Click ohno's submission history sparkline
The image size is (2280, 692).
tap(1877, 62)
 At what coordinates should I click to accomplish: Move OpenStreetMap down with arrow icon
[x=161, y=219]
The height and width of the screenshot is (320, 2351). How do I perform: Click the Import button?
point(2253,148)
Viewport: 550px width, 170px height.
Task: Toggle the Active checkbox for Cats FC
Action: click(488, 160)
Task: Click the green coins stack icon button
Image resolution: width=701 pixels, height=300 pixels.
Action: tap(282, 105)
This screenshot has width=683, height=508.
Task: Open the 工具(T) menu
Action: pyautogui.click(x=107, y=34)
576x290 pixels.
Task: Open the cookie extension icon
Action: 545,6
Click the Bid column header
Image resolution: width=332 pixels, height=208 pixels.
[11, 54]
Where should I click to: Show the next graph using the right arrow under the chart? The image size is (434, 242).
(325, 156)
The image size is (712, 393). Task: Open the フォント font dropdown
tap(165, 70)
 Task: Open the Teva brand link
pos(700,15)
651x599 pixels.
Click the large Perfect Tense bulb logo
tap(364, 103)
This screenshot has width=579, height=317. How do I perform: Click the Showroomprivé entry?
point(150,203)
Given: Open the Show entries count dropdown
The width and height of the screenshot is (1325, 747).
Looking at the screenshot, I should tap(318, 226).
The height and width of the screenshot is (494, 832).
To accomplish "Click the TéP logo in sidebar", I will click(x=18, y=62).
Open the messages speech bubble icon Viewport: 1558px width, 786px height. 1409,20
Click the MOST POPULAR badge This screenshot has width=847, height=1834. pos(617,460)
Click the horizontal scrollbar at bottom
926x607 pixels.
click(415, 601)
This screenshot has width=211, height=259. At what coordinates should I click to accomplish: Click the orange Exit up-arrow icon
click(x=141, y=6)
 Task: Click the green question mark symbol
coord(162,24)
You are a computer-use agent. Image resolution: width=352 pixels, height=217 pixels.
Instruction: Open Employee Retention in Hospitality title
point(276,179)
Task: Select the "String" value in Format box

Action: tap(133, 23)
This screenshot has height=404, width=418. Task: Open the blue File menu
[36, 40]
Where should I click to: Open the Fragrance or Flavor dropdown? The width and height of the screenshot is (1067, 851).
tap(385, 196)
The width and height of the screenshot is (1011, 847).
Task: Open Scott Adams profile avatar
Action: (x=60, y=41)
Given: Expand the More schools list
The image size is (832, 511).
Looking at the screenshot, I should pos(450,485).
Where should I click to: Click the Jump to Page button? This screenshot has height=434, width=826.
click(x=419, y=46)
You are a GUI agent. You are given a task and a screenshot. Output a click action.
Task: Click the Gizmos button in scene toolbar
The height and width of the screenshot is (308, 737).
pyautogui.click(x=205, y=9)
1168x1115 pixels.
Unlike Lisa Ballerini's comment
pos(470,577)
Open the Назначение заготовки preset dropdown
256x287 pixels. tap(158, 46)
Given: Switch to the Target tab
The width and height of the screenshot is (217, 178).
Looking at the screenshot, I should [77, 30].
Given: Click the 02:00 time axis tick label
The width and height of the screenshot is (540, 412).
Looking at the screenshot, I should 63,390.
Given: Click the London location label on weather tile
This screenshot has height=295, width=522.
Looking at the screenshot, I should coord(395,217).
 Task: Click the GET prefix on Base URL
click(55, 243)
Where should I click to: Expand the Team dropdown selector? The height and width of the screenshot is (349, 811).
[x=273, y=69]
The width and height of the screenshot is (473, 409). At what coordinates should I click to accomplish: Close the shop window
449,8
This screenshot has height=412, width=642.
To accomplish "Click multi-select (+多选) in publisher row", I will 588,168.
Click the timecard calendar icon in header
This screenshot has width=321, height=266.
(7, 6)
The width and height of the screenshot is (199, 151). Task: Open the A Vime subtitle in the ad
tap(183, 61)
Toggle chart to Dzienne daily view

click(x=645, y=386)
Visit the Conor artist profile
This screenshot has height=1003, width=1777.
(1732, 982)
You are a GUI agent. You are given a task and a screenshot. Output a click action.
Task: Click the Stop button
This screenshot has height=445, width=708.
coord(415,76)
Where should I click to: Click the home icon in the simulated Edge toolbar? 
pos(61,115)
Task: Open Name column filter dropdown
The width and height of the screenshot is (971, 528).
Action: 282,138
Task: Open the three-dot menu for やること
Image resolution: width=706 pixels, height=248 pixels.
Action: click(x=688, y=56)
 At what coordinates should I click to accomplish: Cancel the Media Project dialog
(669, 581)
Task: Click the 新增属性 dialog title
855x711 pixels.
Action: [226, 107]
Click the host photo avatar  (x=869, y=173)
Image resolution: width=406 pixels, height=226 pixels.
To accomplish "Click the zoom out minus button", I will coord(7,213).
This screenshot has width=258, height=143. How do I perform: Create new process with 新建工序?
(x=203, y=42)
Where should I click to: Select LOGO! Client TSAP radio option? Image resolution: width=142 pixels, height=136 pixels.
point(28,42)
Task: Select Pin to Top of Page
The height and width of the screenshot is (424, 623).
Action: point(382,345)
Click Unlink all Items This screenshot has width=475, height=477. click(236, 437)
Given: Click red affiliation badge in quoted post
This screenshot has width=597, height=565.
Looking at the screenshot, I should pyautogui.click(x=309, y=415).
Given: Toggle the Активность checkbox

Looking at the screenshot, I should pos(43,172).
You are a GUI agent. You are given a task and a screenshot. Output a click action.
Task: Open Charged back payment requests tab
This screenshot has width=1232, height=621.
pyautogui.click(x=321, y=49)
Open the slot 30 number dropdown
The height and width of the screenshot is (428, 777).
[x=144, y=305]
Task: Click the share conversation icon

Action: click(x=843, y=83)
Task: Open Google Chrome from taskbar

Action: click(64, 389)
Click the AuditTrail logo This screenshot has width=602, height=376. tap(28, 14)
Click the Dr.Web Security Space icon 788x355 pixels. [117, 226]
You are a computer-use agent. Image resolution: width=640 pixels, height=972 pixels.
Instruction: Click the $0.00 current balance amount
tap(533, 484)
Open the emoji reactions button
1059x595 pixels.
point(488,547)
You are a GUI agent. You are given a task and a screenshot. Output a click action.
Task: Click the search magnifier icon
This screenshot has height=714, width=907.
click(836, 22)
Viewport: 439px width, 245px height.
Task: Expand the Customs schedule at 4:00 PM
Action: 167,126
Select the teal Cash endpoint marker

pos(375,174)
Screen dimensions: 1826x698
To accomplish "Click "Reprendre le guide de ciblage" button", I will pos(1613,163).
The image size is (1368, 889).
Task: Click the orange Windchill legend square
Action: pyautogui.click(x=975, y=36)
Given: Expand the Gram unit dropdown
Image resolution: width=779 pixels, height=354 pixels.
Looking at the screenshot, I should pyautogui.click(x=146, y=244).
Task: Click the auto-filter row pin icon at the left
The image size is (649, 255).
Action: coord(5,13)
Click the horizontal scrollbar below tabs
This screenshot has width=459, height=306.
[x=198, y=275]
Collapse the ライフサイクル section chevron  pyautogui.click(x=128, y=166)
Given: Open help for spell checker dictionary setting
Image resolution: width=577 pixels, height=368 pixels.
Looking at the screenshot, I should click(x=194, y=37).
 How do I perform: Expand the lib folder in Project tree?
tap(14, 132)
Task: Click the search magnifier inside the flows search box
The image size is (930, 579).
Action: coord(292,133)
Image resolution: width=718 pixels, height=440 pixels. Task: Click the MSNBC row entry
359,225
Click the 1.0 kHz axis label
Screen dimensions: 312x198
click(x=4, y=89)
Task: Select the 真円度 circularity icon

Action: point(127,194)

+-------+

Repeat the listing above word for word, with no line missing.

Exercise output =
Click ohno's submission history sparkline
The image size is (2280, 692).
tap(1877, 62)
 At what coordinates should I click to accomplish: Move OpenStreetMap down with arrow icon
[x=161, y=219]
The height and width of the screenshot is (320, 2351). How do I perform: Click the Import button?
point(2253,148)
Viewport: 550px width, 170px height.
Task: Toggle the Active checkbox for Cats FC
Action: click(488, 160)
Task: Click the green coins stack icon button
Image resolution: width=701 pixels, height=300 pixels.
Action: tap(282, 105)
This screenshot has width=683, height=508.
Task: Open the 工具(T) menu
Action: pyautogui.click(x=107, y=34)
576x290 pixels.
Task: Open the cookie extension icon
Action: 545,6
Click the Bid column header
Image resolution: width=332 pixels, height=208 pixels.
[11, 54]
Where should I click to: Show the next graph using the right arrow under the chart? The image size is (434, 242).
(325, 156)
The image size is (712, 393). Task: Open the フォント font dropdown
tap(165, 70)
 Task: Open the Teva brand link
pos(700,15)
651x599 pixels.
Click the large Perfect Tense bulb logo
tap(364, 103)
This screenshot has width=579, height=317. How do I perform: Click the Showroomprivé entry?
point(150,203)
Given: Open the Show entries count dropdown
The width and height of the screenshot is (1325, 747).
Looking at the screenshot, I should tap(318, 226).
The height and width of the screenshot is (494, 832).
To accomplish "Click the TéP logo in sidebar", I will click(x=18, y=62).
Open the messages speech bubble icon Viewport: 1558px width, 786px height. 1409,20
Click the MOST POPULAR badge This screenshot has width=847, height=1834. pos(617,460)
Click the horizontal scrollbar at bottom
926x607 pixels.
click(415, 601)
This screenshot has width=211, height=259. At what coordinates should I click to accomplish: Click the orange Exit up-arrow icon
click(x=141, y=6)
 Task: Click the green question mark symbol
coord(162,24)
You are a computer-use agent. Image resolution: width=352 pixels, height=217 pixels.
Instruction: Open Employee Retention in Hospitality title
point(276,179)
Task: Select the "String" value in Format box

Action: tap(133, 23)
This screenshot has height=404, width=418. Task: Open the blue File menu
[36, 40]
Where should I click to: Open the Fragrance or Flavor dropdown? The width and height of the screenshot is (1067, 851).
tap(385, 196)
The width and height of the screenshot is (1011, 847).
Task: Open Scott Adams profile avatar
Action: (x=60, y=41)
Given: Expand the More schools list
The image size is (832, 511).
Looking at the screenshot, I should pos(450,485).
Where should I click to: Click the Jump to Page button? This screenshot has height=434, width=826.
click(x=419, y=46)
You are a GUI agent. You are given a task and a screenshot. Output a click action.
Task: Click the Gizmos button in scene toolbar
The height and width of the screenshot is (308, 737).
pyautogui.click(x=205, y=9)
1168x1115 pixels.
Unlike Lisa Ballerini's comment
pos(470,577)
Open the Назначение заготовки preset dropdown
256x287 pixels. tap(158, 46)
Given: Switch to the Target tab
The width and height of the screenshot is (217, 178).
Looking at the screenshot, I should [77, 30].
Given: Click the 02:00 time axis tick label
The width and height of the screenshot is (540, 412).
Looking at the screenshot, I should 63,390.
Given: Click the London location label on weather tile
This screenshot has height=295, width=522.
Looking at the screenshot, I should coord(395,217).
 Task: Click the GET prefix on Base URL
click(55, 243)
Where should I click to: Expand the Team dropdown selector? The height and width of the screenshot is (349, 811).
[x=273, y=69]
The width and height of the screenshot is (473, 409). At what coordinates should I click to accomplish: Close the shop window
449,8
This screenshot has height=412, width=642.
To accomplish "Click multi-select (+多选) in publisher row", I will 588,168.
Click the timecard calendar icon in header
This screenshot has width=321, height=266.
(7, 6)
The width and height of the screenshot is (199, 151). Task: Open the A Vime subtitle in the ad
tap(183, 61)
Toggle chart to Dzienne daily view

click(x=645, y=386)
Visit the Conor artist profile
This screenshot has height=1003, width=1777.
(1732, 982)
You are a GUI agent. You are given a task and a screenshot. Output a click action.
Task: Click the Stop button
This screenshot has height=445, width=708.
coord(415,76)
Where should I click to: Click the home icon in the simulated Edge toolbar? 
pos(61,115)
Task: Open Name column filter dropdown
The width and height of the screenshot is (971, 528).
Action: 282,138
Task: Open the three-dot menu for やること
Image resolution: width=706 pixels, height=248 pixels.
Action: click(x=688, y=56)
 At what coordinates should I click to accomplish: Cancel the Media Project dialog
(669, 581)
Task: Click the 新增属性 dialog title
855x711 pixels.
Action: [226, 107]
Click the host photo avatar  (x=869, y=173)
Image resolution: width=406 pixels, height=226 pixels.
To accomplish "Click the zoom out minus button", I will coord(7,213).
This screenshot has width=258, height=143. How do I perform: Create new process with 新建工序?
(x=203, y=42)
Where should I click to: Select LOGO! Client TSAP radio option? Image resolution: width=142 pixels, height=136 pixels.
point(28,42)
Task: Select Pin to Top of Page
The height and width of the screenshot is (424, 623).
Action: point(382,345)
Click Unlink all Items This screenshot has width=475, height=477. click(236, 437)
Given: Click red affiliation badge in quoted post
This screenshot has width=597, height=565.
Looking at the screenshot, I should pyautogui.click(x=309, y=415).
Given: Toggle the Активность checkbox

Looking at the screenshot, I should pos(43,172).
You are a GUI agent. You are given a task and a screenshot. Output a click action.
Task: Open Charged back payment requests tab
This screenshot has width=1232, height=621.
pyautogui.click(x=321, y=49)
Open the slot 30 number dropdown
The height and width of the screenshot is (428, 777).
[x=144, y=305]
Task: Click the share conversation icon

Action: click(x=843, y=83)
Task: Open Google Chrome from taskbar

Action: click(64, 389)
Click the AuditTrail logo This screenshot has width=602, height=376. tap(28, 14)
Click the Dr.Web Security Space icon 788x355 pixels. [117, 226]
You are a computer-use agent. Image resolution: width=640 pixels, height=972 pixels.
Instruction: Click the $0.00 current balance amount
tap(533, 484)
Open the emoji reactions button
1059x595 pixels.
point(488,547)
You are a GUI agent. You are given a task and a screenshot. Output a click action.
Task: Click the search magnifier icon
This screenshot has height=714, width=907.
click(836, 22)
Viewport: 439px width, 245px height.
Task: Expand the Customs schedule at 4:00 PM
Action: 167,126
Select the teal Cash endpoint marker

pos(375,174)
Screen dimensions: 1826x698
To accomplish "Click "Reprendre le guide de ciblage" button", I will pos(1613,163).
The image size is (1368, 889).
Task: Click the orange Windchill legend square
Action: pyautogui.click(x=975, y=36)
Given: Expand the Gram unit dropdown
Image resolution: width=779 pixels, height=354 pixels.
Looking at the screenshot, I should pyautogui.click(x=146, y=244).
Task: Click the auto-filter row pin icon at the left
The image size is (649, 255).
Action: coord(5,13)
Click the horizontal scrollbar below tabs
This screenshot has width=459, height=306.
[x=198, y=275]
Collapse the ライフサイクル section chevron  pyautogui.click(x=128, y=166)
Given: Open help for spell checker dictionary setting
Image resolution: width=577 pixels, height=368 pixels.
Looking at the screenshot, I should click(x=194, y=37).
 How do I perform: Expand the lib folder in Project tree?
tap(14, 132)
Task: Click the search magnifier inside the flows search box
The image size is (930, 579).
Action: coord(292,133)
Image resolution: width=718 pixels, height=440 pixels. Task: Click the MSNBC row entry
359,225
Click the 1.0 kHz axis label
Screen dimensions: 312x198
click(x=4, y=89)
Task: Select the 真円度 circularity icon

Action: point(127,194)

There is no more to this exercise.